- Born: Luis Eduardo Gómez ca. 1941
- Died: 2011-06-30 Arboletes, Colombia
- Occupation: Freelance journalist

= Luis Eduardo Gómez =

 Luis Eduardo Gómez (ca. 1941 - 30 June 2011), a Colombian, was working as a freelance journalist for local newspapers in the Urabá region of Antioquia, Colombia. Gómez was shot by gunmen on his way home and his death grabbed the attention of people worldwide. His death brought to light corruption taking place between local politicians and paramilitary groups.

== Death ==
While walking home with his wife, Gómez was attacked by gunmen. The attackers had been waiting for the journalist when he arrived. Afterward, the gunman immediately fled the crime scene. Police are still unsure who killed Gomez, however, it is believed that his death was directly connected to his participation as a witness in an investigation dealing with paramilitary issues. At the funeral of another journalist, José Vicente Botero, on June 27, 2011, Gómez stressed that Botero's death was connected to an alliance between corrupt government and paramilitary groups. His statement is believed to have led to his murder three days later. Gómez was looking into the paramilitary groups at the time of his death. As the fourth witness to be murdered since October 2010, it brought attention to a possible link between the case and the journalists' deaths.

== Context ==
For over 40 years, Colombia, a country well known for manufacturing and shipping illegal substances, has had issues with civil conflicts and rebel groups forming from within. Over the last decade progress has been made to make the country more secure, but paramilitary groups have recently returned. The country has become especially hazardous to human rights campaigners, labor leaders, journalists, and politicians. Many have been shot as an intimidation tactic. The demobilization of many of the paramilitary gangs that occurred in 2006 actually created another issue as these gangs evolved into bacrims, or criminal gangs. These gangs have been stealing land from peasants through force, drug trafficking, and kidnapping among other offenses. The continual cycle of violence and hostility from within Colombia has caused many citizens to fear for their own safety as a result of the lack of adequate police and judicial forces. Gómez was a witness in a paramilitary case that would link politicians and illegal extremist paramilitary groups together. The case that he witnessed was commonly known as the "parapolitics" scandal.

== Reactions ==
Irina Bokova, who is the director-general of UNESCO, said: "I condemn the murder of Luis Eduardo Gómez. I am very concerned about the use of violence to silence journalists as there can be no good governance and rule of law without a free and independent press. I call on the Colombian authorities do all they can to find the perpetrators of this crime and bring them to justice."

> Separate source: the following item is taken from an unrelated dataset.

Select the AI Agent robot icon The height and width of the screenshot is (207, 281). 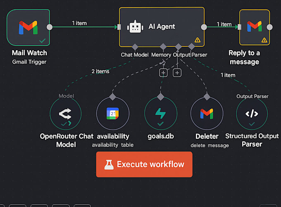pos(136,27)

The Inter-American Press Association also expressed their concern about the shooting of Gómez and urged authorities to immediately begin investigating and bring to justice those responsible.

== Career ==
Gómez was a local Colombian journalist known for his freelancing with newspapers such as El Heraldo de Urabá and Urabá al día. In both publications his most recent work focused on the environment and tourism. He was also known for his reporting the use of public resources, local government, and the role they played in the investigation of his son's death.

== Personal ==
Gómez had a wife and son. At the time of his death, he was investigating his son's unsolved death. He and his son worked together as a team.